Biological invasions are a major driver of environmental change threatening biodiversity and ecosystem services. Hieracium pilosella L., a perennial herb native to Europe and Asia, has aggressively invaded the grasslands of Argentina's Fuegian steppe, reducing forage quality and livestock productivity. Using field-based estimates of plant cover, vegetation community maps, and disturbance layers, we developed and calibrated a spatially explicit, pattern-oriented simulation model to evaluate invasion dynamics. We compared alternative model versions that differed in terms of seed dispersal ranges and invasion origins. The version including long-distance dispersal from disturbed hotspots best reproduced observed patterns, with mean error rates below 4.5 %. Using Sequential Monte Carlo and Approximate Bayesian Computation, we calibrated key parameters related to growth, dispersal, and recruitment. Validation with independent data showed that 5.6 % of parameterizations successfully matched observed invasion patterns. Sensitivity analysis revealed that regional frequency is driven mainly by growth and dispersal across all community types, while regional cover is most sensitive to growth in shrublands. Without human intervention, simulations predict that after 75 years regional frequency could reach 86.8 % (±2.18 %, 99 % CI), with a cover of 4.86 % (±0.75 %, 99 % CI).

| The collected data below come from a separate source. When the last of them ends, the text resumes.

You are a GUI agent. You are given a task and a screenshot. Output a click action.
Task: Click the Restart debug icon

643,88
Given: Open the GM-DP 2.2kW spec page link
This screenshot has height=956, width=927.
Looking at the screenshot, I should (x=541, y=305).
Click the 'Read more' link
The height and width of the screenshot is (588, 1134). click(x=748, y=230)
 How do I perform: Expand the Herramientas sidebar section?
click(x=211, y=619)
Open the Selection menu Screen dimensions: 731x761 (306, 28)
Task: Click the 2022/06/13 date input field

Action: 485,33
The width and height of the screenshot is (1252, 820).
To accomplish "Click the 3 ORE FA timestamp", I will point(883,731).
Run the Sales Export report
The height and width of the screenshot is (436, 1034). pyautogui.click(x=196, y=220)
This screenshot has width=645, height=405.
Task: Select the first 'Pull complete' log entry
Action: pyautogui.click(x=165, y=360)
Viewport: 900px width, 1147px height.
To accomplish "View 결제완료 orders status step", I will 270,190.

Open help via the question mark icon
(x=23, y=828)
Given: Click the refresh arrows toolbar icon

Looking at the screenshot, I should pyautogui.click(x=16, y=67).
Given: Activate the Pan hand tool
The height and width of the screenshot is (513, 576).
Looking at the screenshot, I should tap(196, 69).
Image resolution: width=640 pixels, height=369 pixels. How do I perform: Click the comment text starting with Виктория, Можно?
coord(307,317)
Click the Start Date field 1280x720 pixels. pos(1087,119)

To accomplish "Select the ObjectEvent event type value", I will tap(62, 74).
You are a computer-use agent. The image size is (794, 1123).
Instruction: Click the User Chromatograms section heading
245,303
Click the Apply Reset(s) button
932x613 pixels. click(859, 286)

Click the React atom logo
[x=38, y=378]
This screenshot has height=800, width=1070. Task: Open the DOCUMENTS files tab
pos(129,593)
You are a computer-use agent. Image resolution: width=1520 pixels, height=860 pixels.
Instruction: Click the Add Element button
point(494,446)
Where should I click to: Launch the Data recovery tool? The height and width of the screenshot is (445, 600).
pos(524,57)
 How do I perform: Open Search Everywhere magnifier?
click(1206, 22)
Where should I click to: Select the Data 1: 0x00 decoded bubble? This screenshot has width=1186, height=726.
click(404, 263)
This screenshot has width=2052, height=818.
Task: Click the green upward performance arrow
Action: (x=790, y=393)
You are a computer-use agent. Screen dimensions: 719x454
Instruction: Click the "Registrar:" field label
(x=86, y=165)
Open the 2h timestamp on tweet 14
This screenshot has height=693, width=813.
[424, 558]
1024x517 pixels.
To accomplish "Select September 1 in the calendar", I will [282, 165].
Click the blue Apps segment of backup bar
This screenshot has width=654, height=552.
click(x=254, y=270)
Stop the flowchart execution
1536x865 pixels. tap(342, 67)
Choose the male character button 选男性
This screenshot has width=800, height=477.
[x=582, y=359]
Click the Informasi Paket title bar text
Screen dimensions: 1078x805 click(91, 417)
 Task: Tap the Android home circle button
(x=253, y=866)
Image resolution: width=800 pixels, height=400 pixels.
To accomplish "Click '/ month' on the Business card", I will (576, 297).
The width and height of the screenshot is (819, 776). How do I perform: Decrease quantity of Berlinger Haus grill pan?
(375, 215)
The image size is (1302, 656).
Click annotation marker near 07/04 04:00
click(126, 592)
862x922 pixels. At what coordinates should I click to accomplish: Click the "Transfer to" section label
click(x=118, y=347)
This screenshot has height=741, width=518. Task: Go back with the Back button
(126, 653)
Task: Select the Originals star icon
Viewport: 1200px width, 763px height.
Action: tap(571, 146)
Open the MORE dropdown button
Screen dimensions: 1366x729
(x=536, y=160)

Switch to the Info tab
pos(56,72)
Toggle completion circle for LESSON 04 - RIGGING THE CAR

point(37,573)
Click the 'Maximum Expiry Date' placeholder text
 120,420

Worst-case scenarios project up to 8.7 % cover and 91 % frequency by 2045. Despite high frequency, invasion patterns remain spatially heterogeneous: dense cover dominates the north, while spread is limited in the south by wetlands and floodable meadows. This calibrated model provides valuable insights into regional invasion dynamics and offers a framework for prevention and management strategies.